» **Your assignment**
Please output the listing below character for character and omit the images.

########################################

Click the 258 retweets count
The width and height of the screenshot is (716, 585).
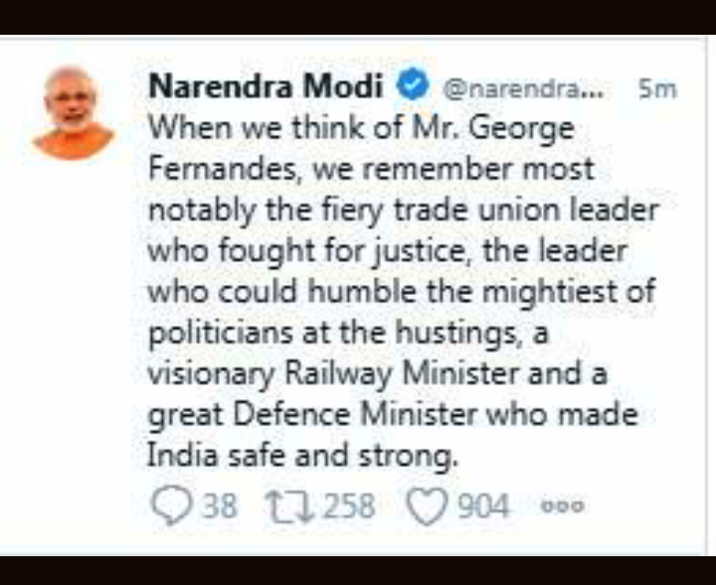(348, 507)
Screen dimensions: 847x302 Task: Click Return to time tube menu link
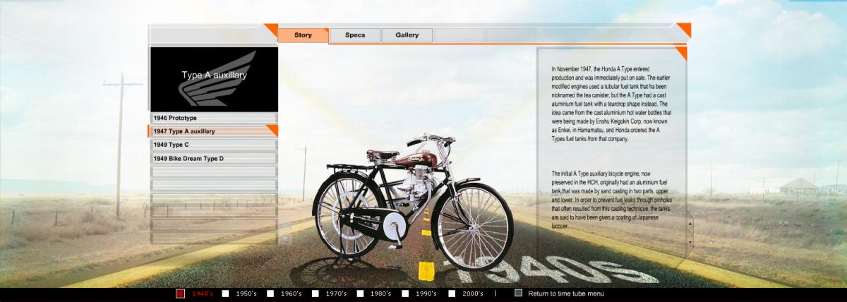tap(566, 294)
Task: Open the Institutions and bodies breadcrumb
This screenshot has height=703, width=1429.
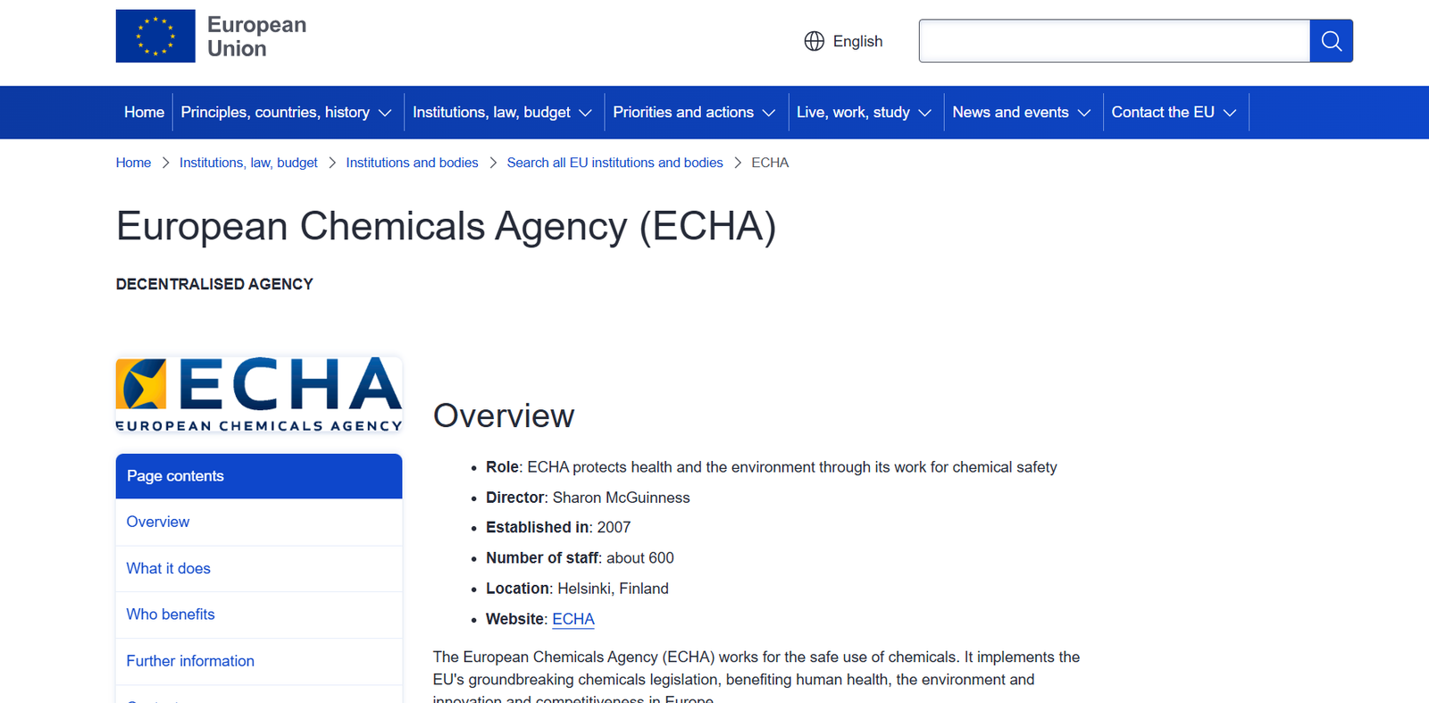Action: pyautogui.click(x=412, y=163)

########################################

» **Solution**
Click the 258 retweets count
The width and height of the screenshot is (716, 585).
(348, 507)
Screen dimensions: 847x302 Task: Click Return to time tube menu link
tap(566, 294)
Task: Open the Institutions and bodies breadcrumb
This screenshot has height=703, width=1429.
Action: pyautogui.click(x=412, y=163)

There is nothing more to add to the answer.